Blood Gene Expression Predicts Bronchiolitis Obliterans Syndrome

Abstract

Bronchiolitis obliterans syndrome (BOS), the main manifestation of chronic lung allograft dysfunction, leads to poor long-term survival after lung transplantation. Identifying predictors of BOS is essential to prevent the progression of dysfunction before irreversible damage occurs. By using a large set of 107 samples from lung recipients, we performed microarray gene expression profiling of whole blood to identify early biomarkers of BOS, including samples from 49 patients with stable function for at least 3 years, 32 samples collected at least 6 months before BOS diagnosis (prediction group), and 26 samples at or after BOS diagnosis (diagnosis group). An independent set from 25 lung recipients was used for validation by quantitative PCR (13 stables, 11 in the prediction group, and 8 in the diagnosis group). We identified 50 transcripts differentially expressed between stable and BOS recipients. Three genes, namely POU class 2 associating factor 1 (POU2AF1), T-cell leukemia/lymphoma protein 1A (TCL1A), and B cell lymphocyte kinase, were validated as predictive biomarkers of BOS more than 6 months before diagnosis, with areas under the curve of 0.83, 0.77, and 0.78 respectively. These genes allow stratification based on BOS risk (log-rank test p < 0.01) and are not associated with time posttransplantation. This is the first published large-scale gene expression analysis of blood after lung transplantation. The three-gene blood signature could provide clinicians with new tools to improve follow-up and adapt treatment of patients likely to develop BOS.

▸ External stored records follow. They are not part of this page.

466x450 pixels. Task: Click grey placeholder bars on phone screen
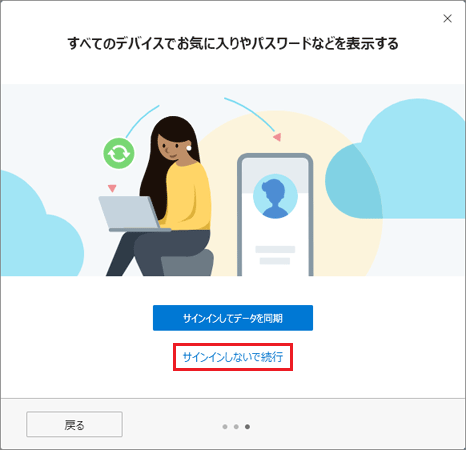275,255
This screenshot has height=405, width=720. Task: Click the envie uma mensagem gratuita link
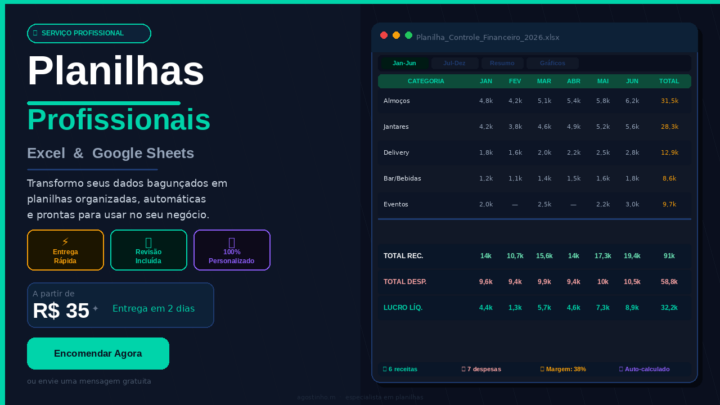tap(89, 381)
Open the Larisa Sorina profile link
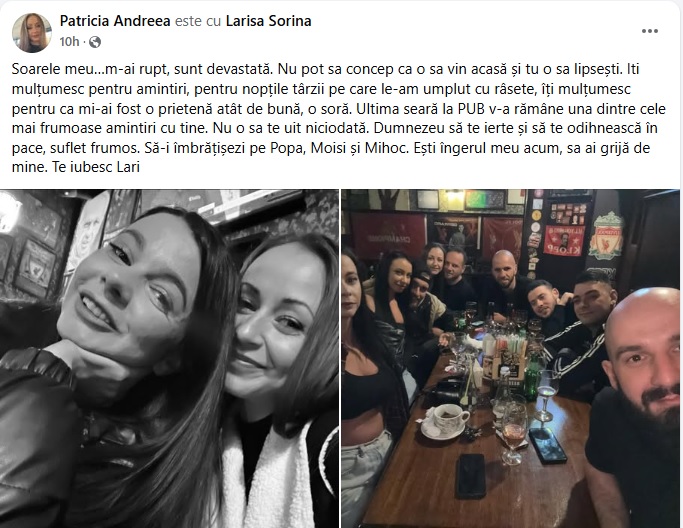 (x=268, y=21)
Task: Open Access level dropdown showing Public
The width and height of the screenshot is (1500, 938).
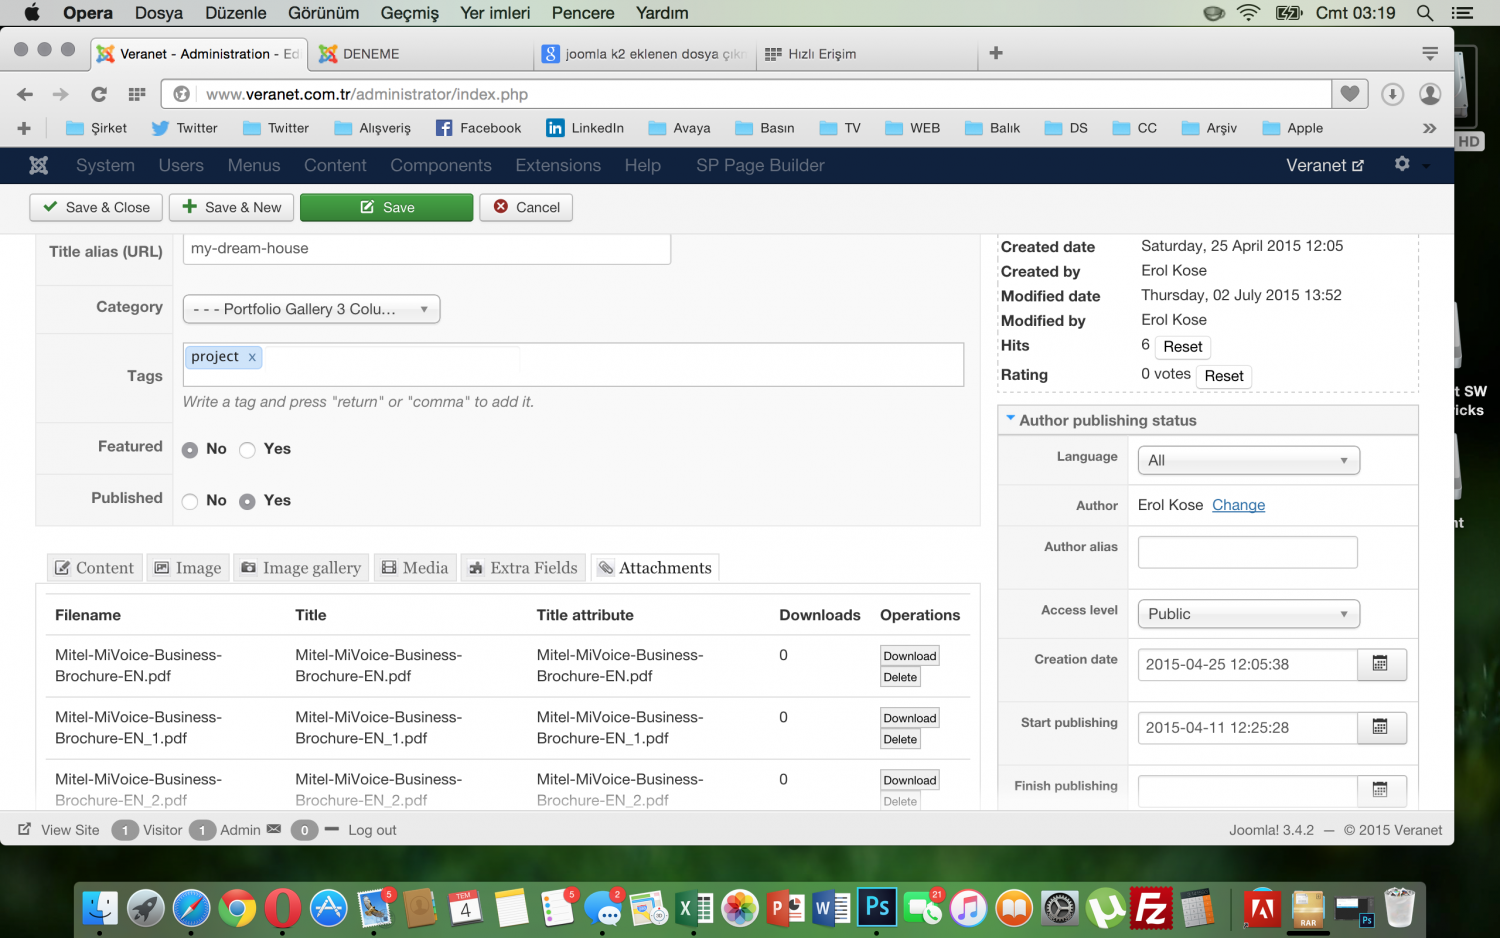Action: (x=1248, y=614)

Keywords: biomarkers; blood; bronchiolitis obliterans syndrome; gene expression; lung transplantation.

Figure 1

Experimental design. (A) Collection modalities and sample classification. For bronchiolitis obliterans syndrome (BOS) patients, two classes of samples were defined depending on the time between blood collection and BOS diagnosis: a prediction class (PRED) combining blood samples collected at least 6 months before BOS diagnosis and a diagnosis class (DIAG) combining blood samples collected at or up to 13 months after BOS diagnosis. For STA patients, samples collected 6 and 12 months after LT were used. (B) Strategy for gene expression analysis. In both identification and validation sets, STA samples collected 6 months posttransplantation were compared with PRED and DIAG class samples. No patient duplicate was included in these groups. For the STA group, comparison between gene expression at 6 and 12 months posttransplantation was performed to exclude irrelevant genes modulated with time.

Figure 2

Differentially expressed genes. (A) Venn diagram of differentially expressed genes. Numbers of genes differentially expressed comparing STA vs. PRED, STA vs. DIAG, and STA at 6 and 12 months posttransplantation are indicated. (B) Principal component analysis and expression heat map (yellow and blue indicate high and low expression, respectively, and red and green indicate bronchiolitis obliterans syndrome and STA, respectively).

Figure 3

Independent validation. Microarray gene expression data (bar histograms) were validated by quantitative PCR in an independent set of patients (dot histograms) comparing STA and PRED (A) and STA and DIAG (B). Mann–Whitney p values are indicated.

Figure 4

Performance of POU2AF1, TCL1A, and B cell lymphocyte kinase (BLK) in prediction of bronchiolitis obliterans syndrome (BOS). (A) ROC curves for POU2AF1, TCL1A, and BLK for the prediction of BOS are displayed. (B) Discriminative characteristics of the three genes or the sum of expression of the three genes. (C) Kaplan–Meier analysis of BOS-free survival categorized by best expression thresholds of discrimination in ROC curves. Log-ranked p values are indicated.

Figure 5

B cell lymphocyte kinase (BLK), POU2AF1, and TCL1A expression is downregulated by terminal respiratory failure. Expression of BLK, POU2AF1, and TCL1A in blood from non-transplanted patients with end-stage chronic respiratory diseases, displaying either cystic fibrosis (CF), pulmonary hypertension (PAH) (A), or idiopathic pulmonary fibrosis (IPF) (B) compared to healthy volunteers (HVs) (29, 30). The p values from Kruskal–Wallis tests with Dunn’s ad hoc pairwise comparisons or Mann–Whitney tests are indicated.